Newman is also keen to make an impression in this early role inherited from James Dean. When we first meet Billy he's squinting and drawling like a man who lives in the sun, but as the film goes on Newman takes a typically 1950s rebel-character and gives him all the dimensions of a bad kid gone worse. He can't read, but he's eager to share what he knows, and he's eager to learn. Under the guidance of the English cattleman at the film's beginning he might just have come good, but injustice gives him an excuse to go to ruin. He's hot-headed, horses around with his friends, and acts dumb to disarm his enemies. One character even refers to him as a 'wild boy' when he's finally captured.
We initially see the character of Billy the Kid as a piece of western myth, but Newman is just the right person to play such a legend as a morally-grey human with realistic flaws. The film really nails it home when one of Billy's fans catches up with him towards the end and incredulously remarks, "You're not like the books... you don't stand up for glory. You're not him". It's a sad moment of abject disallusion, especially when this fan then goes to rat out Billy's location and pathetically refuses the reward on grounds that other people would just take it off him. Eventually all of Billy's mistakes catch up with him and he's forced to face the fact that his own brand of justice has its own consequences. For most of the film he refuses to acknowledge that his revenge-killings are 'murder'... in fact, for most of the film he seems to live by a contradictory set of rules that makes it very hard for anyone to stay friends with him. It's an interesting take on the 'heroic' western outlaw, and exactly the sort of boundary-blurring that would go on to make Newman a star.
DIRECTOR: Arthur Penn
WRITER/SOURCE: Screenplay by Leslie Stevens, based on a script by Gore Vidal.

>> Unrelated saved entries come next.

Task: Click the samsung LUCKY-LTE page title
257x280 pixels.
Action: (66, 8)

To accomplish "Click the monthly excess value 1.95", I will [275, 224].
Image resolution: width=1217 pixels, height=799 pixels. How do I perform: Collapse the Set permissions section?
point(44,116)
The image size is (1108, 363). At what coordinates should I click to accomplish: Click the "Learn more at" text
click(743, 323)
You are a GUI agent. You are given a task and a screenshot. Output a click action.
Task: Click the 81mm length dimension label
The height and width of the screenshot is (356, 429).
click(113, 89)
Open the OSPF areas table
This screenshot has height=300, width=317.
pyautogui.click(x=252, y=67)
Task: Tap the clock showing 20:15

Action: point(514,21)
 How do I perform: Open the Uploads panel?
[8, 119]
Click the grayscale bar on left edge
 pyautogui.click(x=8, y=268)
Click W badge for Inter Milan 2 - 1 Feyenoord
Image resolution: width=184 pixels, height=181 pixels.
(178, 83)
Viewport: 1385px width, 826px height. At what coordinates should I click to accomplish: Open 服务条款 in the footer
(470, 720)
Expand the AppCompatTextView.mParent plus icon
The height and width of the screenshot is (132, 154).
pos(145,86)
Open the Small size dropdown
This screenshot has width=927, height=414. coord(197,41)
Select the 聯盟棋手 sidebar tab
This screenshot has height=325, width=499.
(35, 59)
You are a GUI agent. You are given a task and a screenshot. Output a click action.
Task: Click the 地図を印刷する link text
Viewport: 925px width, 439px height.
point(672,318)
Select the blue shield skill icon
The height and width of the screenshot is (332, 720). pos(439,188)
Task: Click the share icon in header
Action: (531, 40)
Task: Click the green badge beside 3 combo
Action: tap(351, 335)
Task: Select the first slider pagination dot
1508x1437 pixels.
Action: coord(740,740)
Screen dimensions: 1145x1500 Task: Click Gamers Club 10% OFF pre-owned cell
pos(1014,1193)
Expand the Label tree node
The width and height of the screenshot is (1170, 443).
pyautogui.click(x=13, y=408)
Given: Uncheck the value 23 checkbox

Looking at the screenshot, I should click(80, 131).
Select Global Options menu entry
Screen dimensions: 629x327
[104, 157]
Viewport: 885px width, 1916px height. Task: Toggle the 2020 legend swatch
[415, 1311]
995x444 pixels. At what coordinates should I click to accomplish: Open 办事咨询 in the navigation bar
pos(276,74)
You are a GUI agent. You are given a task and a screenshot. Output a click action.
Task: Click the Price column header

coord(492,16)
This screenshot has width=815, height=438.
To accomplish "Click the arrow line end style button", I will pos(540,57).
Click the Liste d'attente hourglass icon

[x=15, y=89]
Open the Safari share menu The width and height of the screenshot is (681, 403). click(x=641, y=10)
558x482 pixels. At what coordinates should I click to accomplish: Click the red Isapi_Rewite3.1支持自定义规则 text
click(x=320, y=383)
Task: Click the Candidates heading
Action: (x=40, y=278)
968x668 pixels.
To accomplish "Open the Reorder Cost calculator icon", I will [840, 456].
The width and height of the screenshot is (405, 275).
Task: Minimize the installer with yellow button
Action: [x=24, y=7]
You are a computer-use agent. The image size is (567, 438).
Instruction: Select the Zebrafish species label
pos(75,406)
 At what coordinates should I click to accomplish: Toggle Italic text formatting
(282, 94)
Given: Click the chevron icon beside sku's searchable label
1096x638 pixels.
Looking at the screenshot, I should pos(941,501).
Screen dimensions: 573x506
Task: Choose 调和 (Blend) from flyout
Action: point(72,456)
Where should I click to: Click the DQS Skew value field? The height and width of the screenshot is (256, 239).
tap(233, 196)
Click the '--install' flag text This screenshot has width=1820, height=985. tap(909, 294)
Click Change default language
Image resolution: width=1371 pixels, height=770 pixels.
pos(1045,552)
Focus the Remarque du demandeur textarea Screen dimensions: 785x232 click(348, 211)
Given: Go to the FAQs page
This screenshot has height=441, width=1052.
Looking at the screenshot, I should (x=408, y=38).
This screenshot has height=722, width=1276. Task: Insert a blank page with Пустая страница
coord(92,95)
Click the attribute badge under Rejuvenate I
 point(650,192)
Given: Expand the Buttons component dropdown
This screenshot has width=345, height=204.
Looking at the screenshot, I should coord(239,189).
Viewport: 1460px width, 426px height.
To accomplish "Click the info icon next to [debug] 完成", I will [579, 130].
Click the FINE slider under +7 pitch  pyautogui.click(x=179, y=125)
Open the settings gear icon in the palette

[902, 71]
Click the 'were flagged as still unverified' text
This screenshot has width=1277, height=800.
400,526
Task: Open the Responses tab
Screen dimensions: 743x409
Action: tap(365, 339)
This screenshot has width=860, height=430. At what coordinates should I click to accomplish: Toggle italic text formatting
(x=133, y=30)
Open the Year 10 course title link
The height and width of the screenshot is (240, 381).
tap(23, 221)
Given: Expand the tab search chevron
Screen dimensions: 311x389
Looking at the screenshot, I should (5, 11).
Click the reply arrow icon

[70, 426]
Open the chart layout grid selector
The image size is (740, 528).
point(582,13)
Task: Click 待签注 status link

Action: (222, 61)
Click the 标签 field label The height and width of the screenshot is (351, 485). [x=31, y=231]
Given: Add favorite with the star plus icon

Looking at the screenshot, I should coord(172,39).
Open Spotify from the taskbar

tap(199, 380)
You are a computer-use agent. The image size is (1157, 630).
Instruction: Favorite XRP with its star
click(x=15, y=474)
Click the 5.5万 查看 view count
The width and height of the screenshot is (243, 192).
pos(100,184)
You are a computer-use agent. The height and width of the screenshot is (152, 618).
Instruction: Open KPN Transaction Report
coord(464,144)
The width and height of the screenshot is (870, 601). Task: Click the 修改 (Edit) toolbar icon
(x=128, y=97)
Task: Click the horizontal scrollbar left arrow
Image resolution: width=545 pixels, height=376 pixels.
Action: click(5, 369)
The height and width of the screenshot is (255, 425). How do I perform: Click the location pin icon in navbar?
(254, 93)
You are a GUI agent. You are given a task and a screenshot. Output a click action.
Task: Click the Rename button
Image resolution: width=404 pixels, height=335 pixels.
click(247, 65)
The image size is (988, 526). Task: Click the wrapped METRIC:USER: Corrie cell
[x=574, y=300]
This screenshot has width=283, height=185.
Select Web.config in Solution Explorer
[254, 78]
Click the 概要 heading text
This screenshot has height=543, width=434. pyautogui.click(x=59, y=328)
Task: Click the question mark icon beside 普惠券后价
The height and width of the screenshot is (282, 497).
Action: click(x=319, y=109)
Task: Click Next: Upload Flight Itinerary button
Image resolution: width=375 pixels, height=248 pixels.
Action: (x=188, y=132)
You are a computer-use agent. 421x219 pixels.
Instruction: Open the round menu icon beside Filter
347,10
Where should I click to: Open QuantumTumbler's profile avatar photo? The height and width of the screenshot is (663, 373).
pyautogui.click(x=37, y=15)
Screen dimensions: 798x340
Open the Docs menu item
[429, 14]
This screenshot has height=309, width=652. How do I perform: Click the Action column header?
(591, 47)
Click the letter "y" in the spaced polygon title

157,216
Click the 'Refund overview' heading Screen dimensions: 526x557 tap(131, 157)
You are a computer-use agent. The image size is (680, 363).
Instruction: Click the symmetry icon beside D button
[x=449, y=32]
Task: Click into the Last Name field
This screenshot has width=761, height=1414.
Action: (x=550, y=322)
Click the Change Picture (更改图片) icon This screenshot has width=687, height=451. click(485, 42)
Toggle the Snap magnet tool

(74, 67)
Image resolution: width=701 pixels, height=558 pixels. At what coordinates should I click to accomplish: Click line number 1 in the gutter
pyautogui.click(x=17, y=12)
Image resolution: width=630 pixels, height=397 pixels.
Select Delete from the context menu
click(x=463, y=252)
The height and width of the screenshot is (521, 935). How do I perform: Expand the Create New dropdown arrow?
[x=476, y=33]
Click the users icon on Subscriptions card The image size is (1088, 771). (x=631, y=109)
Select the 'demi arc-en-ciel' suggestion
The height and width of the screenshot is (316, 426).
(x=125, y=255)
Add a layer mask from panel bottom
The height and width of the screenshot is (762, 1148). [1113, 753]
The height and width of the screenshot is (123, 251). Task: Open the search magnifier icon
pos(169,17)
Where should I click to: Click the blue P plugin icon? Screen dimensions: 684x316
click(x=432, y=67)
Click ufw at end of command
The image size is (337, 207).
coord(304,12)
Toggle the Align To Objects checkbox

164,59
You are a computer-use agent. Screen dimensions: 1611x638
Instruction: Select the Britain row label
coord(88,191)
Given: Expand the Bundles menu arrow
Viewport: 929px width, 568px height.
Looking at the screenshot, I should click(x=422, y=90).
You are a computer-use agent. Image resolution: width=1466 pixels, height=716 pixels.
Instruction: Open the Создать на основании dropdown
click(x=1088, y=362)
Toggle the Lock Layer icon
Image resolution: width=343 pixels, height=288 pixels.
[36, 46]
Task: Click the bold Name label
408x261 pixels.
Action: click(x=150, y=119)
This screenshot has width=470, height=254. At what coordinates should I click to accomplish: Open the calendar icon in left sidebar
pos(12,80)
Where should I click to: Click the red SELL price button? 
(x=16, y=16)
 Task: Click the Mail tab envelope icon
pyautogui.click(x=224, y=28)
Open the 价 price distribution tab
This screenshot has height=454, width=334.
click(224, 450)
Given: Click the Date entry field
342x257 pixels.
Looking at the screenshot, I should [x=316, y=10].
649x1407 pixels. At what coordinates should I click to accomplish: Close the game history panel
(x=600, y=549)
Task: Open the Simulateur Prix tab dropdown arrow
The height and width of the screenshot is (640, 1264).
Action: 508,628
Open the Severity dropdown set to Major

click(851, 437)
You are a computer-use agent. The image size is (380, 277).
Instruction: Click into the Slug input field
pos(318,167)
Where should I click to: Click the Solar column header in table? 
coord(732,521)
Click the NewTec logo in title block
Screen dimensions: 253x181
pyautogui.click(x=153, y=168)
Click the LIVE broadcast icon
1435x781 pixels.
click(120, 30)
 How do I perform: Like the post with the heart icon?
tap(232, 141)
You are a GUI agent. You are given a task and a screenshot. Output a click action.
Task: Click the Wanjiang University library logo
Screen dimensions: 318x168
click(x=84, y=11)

KEY ACTORS: Paul Newman, John Dehner, James Best, Hurd Hatfield, Denver Pyle
RELATED TEXTS:
- This film was based on a telemovie by Gore Vidal called The Death of Billy the Kid, also starring Paul Newman and made in 1955.
- Gore Vidal remade his version of the story as Billy the Kid as a telemovie in 1989, this time starring Val Kilmer.
- There have been a lot of other films featuring or made about Billy the Kid, including but not limited to: Billy the Kid (1930), The Outlaw, Young Guns, One-Eyed Jacks, Chisum, Pat Garrett and Billy the Kid and Bill and Ted's Excellent Adventure.